** The data **
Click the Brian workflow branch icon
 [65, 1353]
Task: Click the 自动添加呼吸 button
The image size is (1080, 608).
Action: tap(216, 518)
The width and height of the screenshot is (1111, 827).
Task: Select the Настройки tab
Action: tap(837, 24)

** Problem to solve **
Could you copy every record above exactly as it appears?

** Solution to this problem **
Click the Brian workflow branch icon
 [65, 1353]
Task: Click the 自动添加呼吸 button
The image size is (1080, 608).
Action: tap(216, 518)
The width and height of the screenshot is (1111, 827).
Task: Select the Настройки tab
Action: tap(837, 24)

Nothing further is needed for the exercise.